Voi avete certamente sentito parlare della mia condotta di un tempo nel giudaismo: perseguitavo ferocemente la Chiesa di Dio e la devastavo, superando nel giudaismo la maggior parte dei miei coetanei e connazionali, accanito com’ero nel sostenere le tradizioni dei padri.
Ma quando Dio, che mi scelse fin dal seno di mia madre e mi chiamò con la sua grazia, si compiacque di rivelare in me il Figlio suo perché lo annunciassi in mezzo alle genti, subito, senza chiedere consiglio a nessuno, senza andare a Gerusalemme da coloro che erano apostoli prima di me, mi recai in Arabia e poi ritornai a Damasco.
In seguito, tre anni dopo, salii a Gerusalemme per andare a conoscere Cefa e rimasi presso di lui quindici giorni; degli apostoli non vidi nessun altro, se non Giacomo, il fratello del Signore. In ciò che vi scrivo – lo dico davanti a Dio – non mentisco.

MESSA DEL GIORNO

Seconda Lettura   2 Tm 4,6-8.17.18
Ora mi resta soltanto la corona di giustizia.

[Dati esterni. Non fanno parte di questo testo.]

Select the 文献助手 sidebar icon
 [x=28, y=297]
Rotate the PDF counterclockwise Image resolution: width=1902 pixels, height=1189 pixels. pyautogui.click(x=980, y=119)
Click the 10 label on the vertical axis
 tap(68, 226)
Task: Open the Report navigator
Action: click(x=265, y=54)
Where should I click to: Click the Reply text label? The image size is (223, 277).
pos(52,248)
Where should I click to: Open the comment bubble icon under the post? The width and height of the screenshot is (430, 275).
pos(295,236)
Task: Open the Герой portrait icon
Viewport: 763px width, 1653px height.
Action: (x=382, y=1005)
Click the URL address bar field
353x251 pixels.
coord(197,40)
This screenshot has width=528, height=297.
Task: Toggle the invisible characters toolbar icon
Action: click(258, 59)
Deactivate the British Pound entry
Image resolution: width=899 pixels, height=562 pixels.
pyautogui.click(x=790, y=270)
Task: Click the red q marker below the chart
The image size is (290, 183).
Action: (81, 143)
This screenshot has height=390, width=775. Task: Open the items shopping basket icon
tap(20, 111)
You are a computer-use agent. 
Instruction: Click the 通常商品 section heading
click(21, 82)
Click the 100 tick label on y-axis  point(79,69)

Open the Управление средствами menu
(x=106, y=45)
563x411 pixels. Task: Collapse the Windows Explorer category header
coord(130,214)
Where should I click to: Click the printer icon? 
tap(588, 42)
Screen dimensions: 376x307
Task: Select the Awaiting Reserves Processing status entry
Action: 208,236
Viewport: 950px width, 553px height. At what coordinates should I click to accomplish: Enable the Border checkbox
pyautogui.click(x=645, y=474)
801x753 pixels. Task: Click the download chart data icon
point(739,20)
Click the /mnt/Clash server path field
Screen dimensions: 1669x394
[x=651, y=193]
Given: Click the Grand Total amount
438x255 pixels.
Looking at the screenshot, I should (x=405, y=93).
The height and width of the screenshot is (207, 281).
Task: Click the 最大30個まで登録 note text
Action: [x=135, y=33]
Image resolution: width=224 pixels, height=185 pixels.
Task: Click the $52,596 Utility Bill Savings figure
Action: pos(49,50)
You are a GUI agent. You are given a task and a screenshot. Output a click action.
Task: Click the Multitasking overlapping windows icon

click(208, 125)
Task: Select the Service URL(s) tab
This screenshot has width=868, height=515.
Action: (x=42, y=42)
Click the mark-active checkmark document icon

Dalla seconda lettera di san Paolo a Timoteo
Figlio mio, io sto già per essere versato in offerta ed è giunto il momento che io lasci questa vita. Ho combattuto la buona battaglia, ho terminato la corsa, ho conservato la fede.
Ora mi resta soltanto la corona di giustizia che il Signore, il giudice giusto, mi consegnerà in quel giorno; non solo a me, ma anche a tutti coloro che hanno atteso con amore la sua manifestazione.
Il Signore però mi è stato vicino e mi ha dato forza, perché io potessi portare a compimento l’annuncio del Vangelo e tutte le genti lo ascoltassero: e così fui liberato dalla bocca del leone.
Il Signore mi libererà da ogni male e mi porterà in salvo nei cieli, nel suo regno; a lui la gloria nei secoli dei secoli. Amen.
 
PREFAZIO LATINO E ITALIANO

Prefazio

Vere dignum et iustum est, æquum et salutáre,
nos tibi semper et ubíque grátias ágere:
Dómine, sancte Pater, omnípotens ætérne Deus.
Quia nos beáti apóstoli Petrus et Paulus
tua dispositióne lætíficant: hic princeps
fídei confiténdæ, ille intellegéndæ clarus assértor;
hic relíquiis Isræl instítuens Ecclésiam primitívam,
ille magíster et doctor géntium vocandárum.
Sic divérso consílio unam Christi famíliam congregántes,
par mundo venerábile, una coróna sociávit.
 Et ídeo cum Sanctis et Angelis univérsis te collaudámus,
sine fine dicéntes:

(testo italiano ufficiale della liturgia)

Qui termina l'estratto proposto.